= Work required =
Copy word for word the passage of the network traffic engineering text starting at "In some embodiments, the second" and ending at "the TE output.".

= Selected excerpt =

◆ ◆ ◆ ◆ ◆ ◆ ◆

Determining the data and features required from the network, identifying the corresponding relevant (e.g., statistical) information to be extracted therefrom and determining a representation of such information are needed for proper functioning of each network operation and traffic engineering function. Obtaining and processing such data and features can be challenging and resource-consuming. Therefore, improvements in network traffic engineering are desirable.
This background information is provided to reveal information believed by the applicant to be of possible relevance to the present invention. No admission is necessarily intended, nor should be construed, that any of the preceding information constitutes prior art against the present invention.
Embodiments of the present disclosure provide methods and systems that enable communication network traffic engineering or application functions using combinations of neural network (NN) encoders and decoders.
According to an aspect of the present disclosure, there is provided a communication network that comprises a first network element that has a NN encoder. The NN encoder is configured to obtain, from the first network element, input data and to process the input data to obtain a latent representation of the input data. The input data are values of operational state variables of the communication network obtained at the first network element. The communication network also comprises a second network element configured to obtain the latent representation from the first network element. The second network element has a NN decoder configured to process the latent representation in accordance with a traffic engineering (TE) function to obtain a TE output.
In some embodiments, the operational state variables of the communication network include at least one of: an availability of computing resources in the communication network, a transmission bit rate in the communication network, a packet size of packets transmitted in the communication network, a utilization of a link in the communication network, a delay in a flow in the communication network, a delay in a link of the communication network, a feature obtained from a packet header, a metric obtained from a packet header, a data flow, and a traffic flow.
In some embodiments, the second network element is configured to modify at least one of the operational state variables of the communication network in accordance with the TE output.

◆ ◆ ◆ ◆ ◆ ◆ ◆

= Listing =

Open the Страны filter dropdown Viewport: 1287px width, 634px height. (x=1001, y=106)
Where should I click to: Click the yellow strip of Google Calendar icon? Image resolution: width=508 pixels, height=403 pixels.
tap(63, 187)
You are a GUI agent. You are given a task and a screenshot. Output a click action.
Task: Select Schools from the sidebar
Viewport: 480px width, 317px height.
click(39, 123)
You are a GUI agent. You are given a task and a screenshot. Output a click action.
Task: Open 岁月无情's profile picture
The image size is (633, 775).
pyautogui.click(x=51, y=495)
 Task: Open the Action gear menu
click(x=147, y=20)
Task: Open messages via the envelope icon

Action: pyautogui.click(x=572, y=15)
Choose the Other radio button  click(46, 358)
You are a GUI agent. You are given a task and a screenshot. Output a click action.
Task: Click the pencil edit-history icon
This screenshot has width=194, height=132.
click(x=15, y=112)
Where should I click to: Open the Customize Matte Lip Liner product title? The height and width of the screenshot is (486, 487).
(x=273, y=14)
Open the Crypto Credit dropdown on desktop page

◆ ◆ ◆ ◆ ◆ ◆ ◆

= The solution =
In some embodiments, the second network element is configured to modify at least one of the operational state variables of the communication network in accordance with the TE output.